Superoxide anion scavenging activities of the extracts were evaluated based on the method described by Nishimiki et al [15] with slight modification. About 1ml of nitroblue tetrazolium (NBT) solution (156 μM NBT in 100 mM phosphate buffer, pH 7.4), 1 ml of NADH solution (468 μM in 100 mM phosphate buffer, pH 7.4) and 0.1 ml of sample solution of test extracts (20, 40, 60, 80, 100 and 150 μg/ml) in distilled water were mixed and the reaction started by adding 100 μl of phenazine methosulphate (PMS) solution (60 μM PMS in 100 mM phosphate buffer, pH 7.4). The reaction mixture was incubated at 25°C for 5 min and the absorbance at 560 nm was measured against blank samples. Decreased absorbance of the reaction mixture indicated increased superoxide anion scavenging activity. Curcumin was used as reference compound.
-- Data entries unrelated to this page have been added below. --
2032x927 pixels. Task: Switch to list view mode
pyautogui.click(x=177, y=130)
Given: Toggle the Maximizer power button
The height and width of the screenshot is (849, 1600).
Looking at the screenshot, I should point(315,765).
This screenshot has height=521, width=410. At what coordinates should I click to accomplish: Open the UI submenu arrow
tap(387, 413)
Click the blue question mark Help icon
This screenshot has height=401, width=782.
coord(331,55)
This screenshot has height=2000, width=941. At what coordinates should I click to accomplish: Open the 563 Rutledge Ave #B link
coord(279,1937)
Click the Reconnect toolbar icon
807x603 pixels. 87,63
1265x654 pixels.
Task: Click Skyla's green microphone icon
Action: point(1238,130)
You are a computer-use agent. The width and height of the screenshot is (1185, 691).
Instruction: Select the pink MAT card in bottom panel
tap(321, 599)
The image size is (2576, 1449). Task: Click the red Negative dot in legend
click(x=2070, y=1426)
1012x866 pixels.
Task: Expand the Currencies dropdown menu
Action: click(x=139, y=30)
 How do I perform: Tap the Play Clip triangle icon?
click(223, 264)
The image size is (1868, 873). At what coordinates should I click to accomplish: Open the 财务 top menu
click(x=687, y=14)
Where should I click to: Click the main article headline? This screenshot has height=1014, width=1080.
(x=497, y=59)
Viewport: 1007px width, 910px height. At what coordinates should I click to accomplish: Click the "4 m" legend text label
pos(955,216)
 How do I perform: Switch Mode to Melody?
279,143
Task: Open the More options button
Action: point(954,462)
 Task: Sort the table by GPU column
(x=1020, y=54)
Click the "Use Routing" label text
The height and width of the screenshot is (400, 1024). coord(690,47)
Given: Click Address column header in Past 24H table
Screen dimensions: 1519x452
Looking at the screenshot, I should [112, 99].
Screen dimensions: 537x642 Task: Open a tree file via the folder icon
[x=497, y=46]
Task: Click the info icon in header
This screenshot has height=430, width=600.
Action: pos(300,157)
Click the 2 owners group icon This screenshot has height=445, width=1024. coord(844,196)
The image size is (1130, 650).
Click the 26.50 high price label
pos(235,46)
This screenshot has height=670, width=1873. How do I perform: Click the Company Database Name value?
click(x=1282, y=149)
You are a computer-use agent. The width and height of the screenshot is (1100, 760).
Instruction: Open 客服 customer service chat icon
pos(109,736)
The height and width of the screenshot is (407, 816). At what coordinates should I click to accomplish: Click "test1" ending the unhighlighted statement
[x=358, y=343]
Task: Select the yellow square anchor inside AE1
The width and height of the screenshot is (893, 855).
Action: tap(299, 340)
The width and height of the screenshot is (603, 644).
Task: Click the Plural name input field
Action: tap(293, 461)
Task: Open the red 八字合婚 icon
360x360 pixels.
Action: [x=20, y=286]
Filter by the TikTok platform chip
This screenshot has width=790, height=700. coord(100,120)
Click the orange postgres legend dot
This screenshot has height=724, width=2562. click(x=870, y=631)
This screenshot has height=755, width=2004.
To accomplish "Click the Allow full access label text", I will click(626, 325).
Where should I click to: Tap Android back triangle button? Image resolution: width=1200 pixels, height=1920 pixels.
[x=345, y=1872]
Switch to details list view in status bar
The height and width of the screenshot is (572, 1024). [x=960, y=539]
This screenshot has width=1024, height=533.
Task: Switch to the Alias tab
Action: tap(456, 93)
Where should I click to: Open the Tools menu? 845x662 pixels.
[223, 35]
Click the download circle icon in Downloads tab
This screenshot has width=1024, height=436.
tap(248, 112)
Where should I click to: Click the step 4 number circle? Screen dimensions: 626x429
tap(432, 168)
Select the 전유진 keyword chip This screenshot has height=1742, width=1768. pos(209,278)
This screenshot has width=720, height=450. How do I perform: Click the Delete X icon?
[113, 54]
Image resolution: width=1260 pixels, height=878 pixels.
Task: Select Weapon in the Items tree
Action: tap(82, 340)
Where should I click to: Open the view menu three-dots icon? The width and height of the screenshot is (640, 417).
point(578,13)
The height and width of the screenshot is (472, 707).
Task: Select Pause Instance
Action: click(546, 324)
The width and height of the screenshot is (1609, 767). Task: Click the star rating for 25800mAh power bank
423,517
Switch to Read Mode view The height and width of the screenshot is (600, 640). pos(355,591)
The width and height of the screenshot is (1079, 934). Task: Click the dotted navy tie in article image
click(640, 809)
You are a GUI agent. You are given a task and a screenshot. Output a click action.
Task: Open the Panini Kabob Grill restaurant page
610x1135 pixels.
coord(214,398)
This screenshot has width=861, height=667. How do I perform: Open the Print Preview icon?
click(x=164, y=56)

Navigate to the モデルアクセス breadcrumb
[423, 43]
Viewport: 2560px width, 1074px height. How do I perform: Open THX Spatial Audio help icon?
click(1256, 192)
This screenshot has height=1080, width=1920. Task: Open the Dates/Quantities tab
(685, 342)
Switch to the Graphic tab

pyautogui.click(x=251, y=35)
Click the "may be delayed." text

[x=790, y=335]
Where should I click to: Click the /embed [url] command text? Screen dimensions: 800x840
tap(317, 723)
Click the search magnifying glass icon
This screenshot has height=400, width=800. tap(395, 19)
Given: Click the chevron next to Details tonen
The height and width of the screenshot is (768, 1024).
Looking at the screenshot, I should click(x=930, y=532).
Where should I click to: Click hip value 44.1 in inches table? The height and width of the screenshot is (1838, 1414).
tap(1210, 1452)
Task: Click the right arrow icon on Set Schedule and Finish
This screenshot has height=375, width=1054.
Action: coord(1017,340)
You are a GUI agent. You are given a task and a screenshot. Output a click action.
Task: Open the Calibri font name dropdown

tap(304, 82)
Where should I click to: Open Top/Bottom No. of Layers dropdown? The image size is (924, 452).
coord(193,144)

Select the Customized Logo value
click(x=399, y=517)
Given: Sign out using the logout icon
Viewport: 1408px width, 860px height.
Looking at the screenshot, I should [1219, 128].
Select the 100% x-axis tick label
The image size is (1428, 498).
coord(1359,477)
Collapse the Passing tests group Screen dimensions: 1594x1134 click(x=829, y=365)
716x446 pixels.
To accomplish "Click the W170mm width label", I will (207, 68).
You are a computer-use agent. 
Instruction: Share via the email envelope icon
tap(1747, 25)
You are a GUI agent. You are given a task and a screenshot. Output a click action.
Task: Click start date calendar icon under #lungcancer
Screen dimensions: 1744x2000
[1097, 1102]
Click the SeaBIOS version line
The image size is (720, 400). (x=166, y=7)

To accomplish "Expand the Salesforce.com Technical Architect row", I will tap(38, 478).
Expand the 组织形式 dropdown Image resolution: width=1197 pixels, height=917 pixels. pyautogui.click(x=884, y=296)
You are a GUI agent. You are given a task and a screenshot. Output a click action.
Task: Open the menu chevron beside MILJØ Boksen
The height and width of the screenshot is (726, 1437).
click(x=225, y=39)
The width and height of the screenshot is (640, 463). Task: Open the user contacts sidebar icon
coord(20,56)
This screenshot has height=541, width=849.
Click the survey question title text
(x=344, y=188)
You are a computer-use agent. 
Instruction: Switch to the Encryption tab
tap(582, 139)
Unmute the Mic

The percentage of inhibition was determined by comparing the results of control and test samples.

Hydroxyl radical scavenging activity

The scavenging activity for hydroxyl radicals was measured with Fenton reaction [16]. Reaction mixture contained 60 µl of 1.0mM FeCl3, 90 µl of 1mM 1,10- phenanthroline, 2.4 ml of 0.2 M phosphate buffer (pH 7.8), 150 µl of 0.17 M H2O2, and 1.5 ml of extract at various concentrations. Adding H2O2 started the reaction. After incubation at room temperature for 5 min, the absorbance of the mixture at 560 nm was measured with a spectrophotometer. The hydroxyl radicals scavenging activity was calculated according to the following equation:

% Inhibition = ((A0-A1) / A0) × 100)

Where A0 was the absorbance of the control (blank, without extract) and A1 was the absorbance in the presence of the extract.

Statistical Analysis

All data expressed as mean ± SD of three parallel measurements. Data were analyzed by student’s t – test and all results were considered statistically significant at P< 0.05.

RESULTS AND DISSCUSSION

The results of preliminary phytochemical screening of the five extracts revealed the presence of carbohydrates, steroids, flavonoids, saponins, gums and mucilages. Flavonoids are proved to be potent free radical scavenger [17-18]. They are likely to act by scavenging mechanism, sacrificially reduce ROS/ RNS such as ·OH, O2·-, NO· or OONO- after generation, preventing damage to biomolecules or formation of more reactive ROS [19-20].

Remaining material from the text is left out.